Each swap puts at least one guest in their permanent seat. Once seated
correctly, they never move again. With n guests, the whole hall is seated
in at most n swaps — even though chair 0 alone might take several swaps
before its rightful occupant arrives.
The problem it solves
The textbook fix for “sort this array” is nums.sort(): O(n log n) time,
O(1) extra space if the sort is in-place. That’s optimal for general
inputs, because comparison sorting has an Ω(n log n) lower bound.
But comparison sorting is general because it has to handle anything. When
the input is a permutation of 1..n, you already know what the sorted
array looks like — it’s [1, 2, ..., n]. There’s nothing to discover, only
to rearrange. Each value v has a known home (v - 1), so the sort
degenerates into “send each value home.” That’s a linear job.
The savings compound when the question isn’t “sort it” but “what’s missing?” or “what’s duplicated?” A hash set answers both in O(n) time but pays O(n) memory. Cyclic sort matches the time and keeps the memory at O(1) — the only linear-time, constant-space option in the toolbox.
When to reach for it
Strong signals:
- The problem states (or implies) the array is a permutation of 1..n —
or
0..n-1, or “n integers in the range[1, n]”. This is the hard signal; without it the pattern doesn’t apply. - You need a missing number, duplicate, or first missing positive in O(n) time and O(1) space. The space bound kills the hash-set solution and points straight here.
- You’re allowed to mutate the input. Cyclic sort is destructive.
Signals it’s not cyclic sort: values aren’t bounded by n, the array
contains arbitrary integers with no clean range, the input is read-only, or
duplicate ordering must be preserved (use counting sort or a hash map).
Flavor 1 — basic cyclic sort
The canonical template, for an array containing 1..n with no duplicates.
def cyclic_sort(nums: list[int]) -> None:
i = 0
while i < len(nums):
correct = nums[i] - 1 # value v belongs at index v - 1
if nums[i] != nums[correct]:
nums[i], nums[correct] = nums[correct], nums[i]
else:
i += 1
Note the else: i += 1. We only advance i when the current cell is
already correct (or holds a value equal to the one already at its home —
relevant once duplicates show up).
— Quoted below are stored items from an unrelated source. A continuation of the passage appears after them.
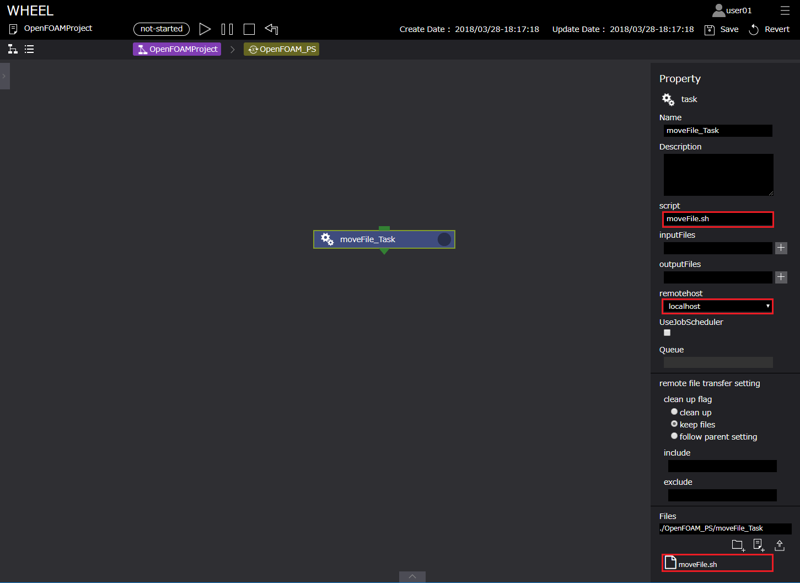This screenshot has height=583, width=800.
Task: Click the clean project back-arrow icon
Action: click(271, 29)
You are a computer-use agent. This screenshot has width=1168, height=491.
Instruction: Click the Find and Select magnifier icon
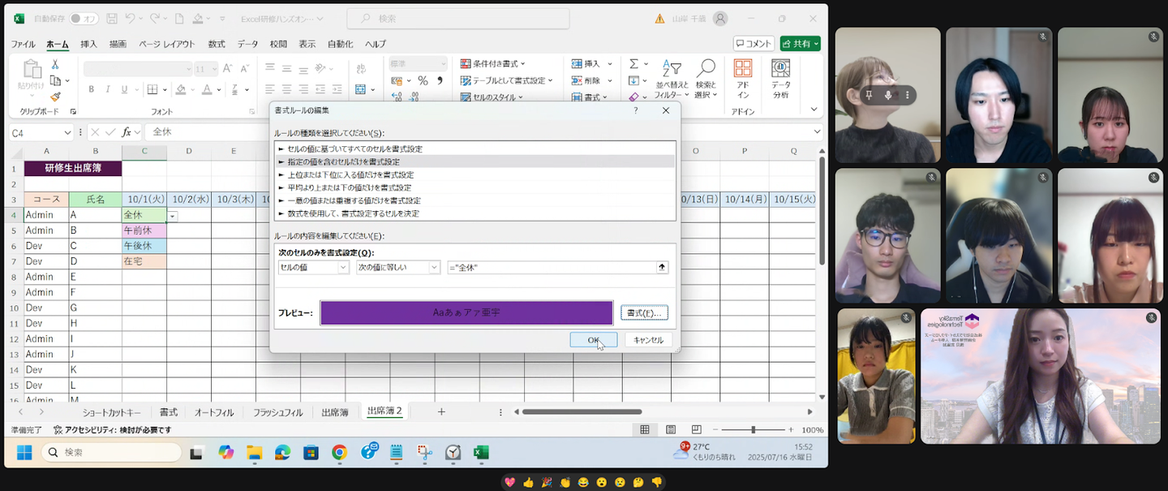click(706, 69)
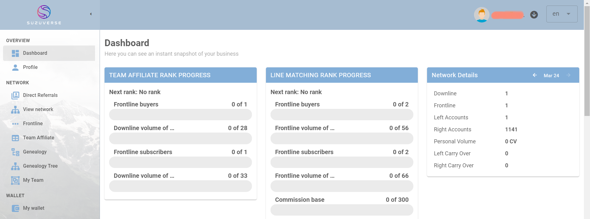Click the View network hierarchy icon
The height and width of the screenshot is (219, 590).
(x=15, y=110)
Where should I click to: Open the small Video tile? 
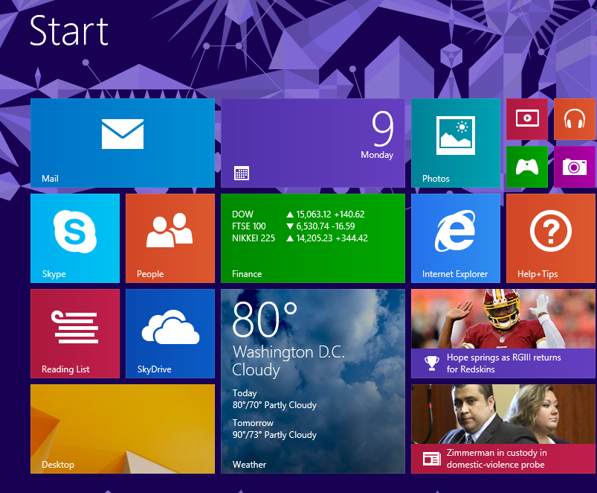point(526,118)
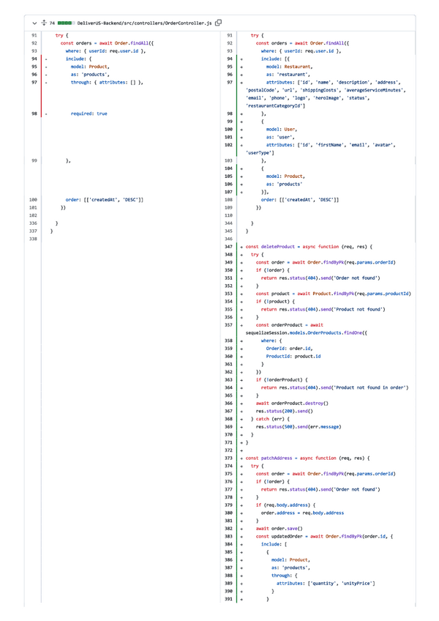Click the deleted line 'required: true'
This screenshot has height=621, width=439.
89,114
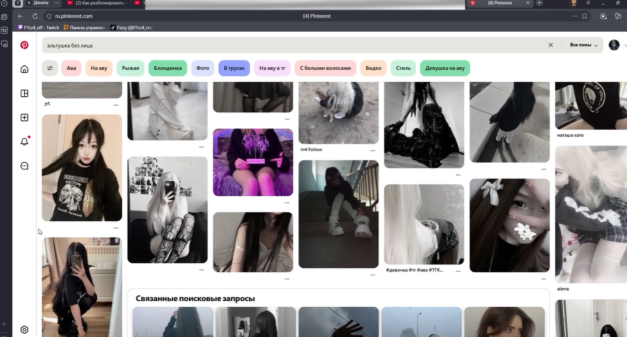Toggle the В трусах filter chip

(x=234, y=68)
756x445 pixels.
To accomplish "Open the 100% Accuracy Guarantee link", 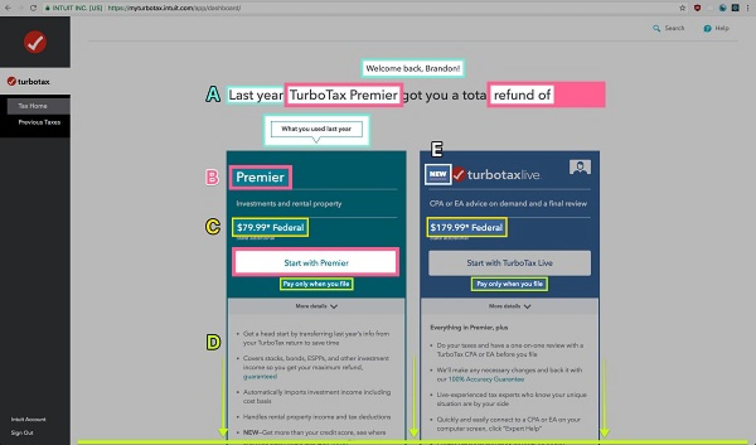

Otherwise we swap and re-examine the
same i, because the new nums[i] might also be out of place.
Worked example. nums = [3, 1, 5, 4, 2], n = 5.
| step | i | nums before | nums[i] | correct | swap? | nums after |
|---|---|---|---|---|---|---|
| 1 | 0 | [3, 1, 5, 4, 2] | 3 | 2 | swap 0 ↔ 2 | [5, 1, 3, 4, 2] |
| 2 | 0 | [5, 1, 3, 4, 2] | 5 | 4 | swap 0 ↔ 4 | [2, 1, 3, 4, 5] |
| 3 | 0 | [2, 1, 3, 4, 5] | 2 | 1 | swap 0 ↔ 1 | [1, 2, 3, 4, 5] |
| 4 | 0 | [1, 2, 3, 4, 5] | 1 | 0 | already home, i++ | [1, 2, 3, 4, 5] |
| 5 | 1 | [1, 2, 3, 4, 5] | 2 | 1 | already home, i++ | [1, 2, 3, 4, 5] |
| 6-8 | 2-4 | [1, 2, 3, 4, 5] | 3-5 | 2-4 | already home, i++ | [1, 2, 3, 4, 5] |
Three swaps, then four cheap i++ checks. Eight loop iterations on a
five-element array — linear, as advertised.
Flavor 2 — find the missing number (LC 268)
Array of length n containing n distinct values from 0..n — exactly one
is missing. Same skeleton, but the home of value v is now index v (not
v - 1), and we must guard against nums[i] == n (no slot for it).
def missing_number(nums: list[int]) -> int:
i, n = 0, len(nums)
while i < n:
correct = nums[i]
if nums[i] < n and nums[i] != nums[correct]:
nums[i], nums[correct] = nums[correct], nums[i]
else:
i += 1
for i in range(n):
if nums[i] != i:
return i
return n
Worked example. nums = [4, 0, 3, 1], n = 4. The missing value is 2.
| step | i | nums before | nums[i] | swap? | nums after |
|---|---|---|---|---|---|
| 1 | 0 | [4, 0, 3, 1] | 4 | 4 == n, i++ | [4, 0, 3, 1] |
| 2 | 1 | [4, 0, 3, 1] | 0 | swap 1 ↔ 0 | [0, 4, 3, 1] |
| 3 | 1 | [0, 4, 3, 1] | 4 | 4 == n, i++ | [0, 4, 3, 1] |
| 4 | 2 | [0, 4, 3, 1] | 3 | swap 2 ↔ 3 | [0, 4, 1, 3] |
| 5 | 2 | [0, 4, 1, 3] | 1 | swap 2 ↔ 1 | [0, 1, 4, 3] |
| 6 | 2 | [0, 1, 4, 3] | 4 | 4 == n, i++ | [0, 1, 4, 3] |
| 7 | 3 | [0, 1, 4, 3] | 3 | already home | [0, 1, 4, 3] |
Final scan: nums[0]=0, nums[1]=1, nums[2]=4 ≠ 2 — return 2.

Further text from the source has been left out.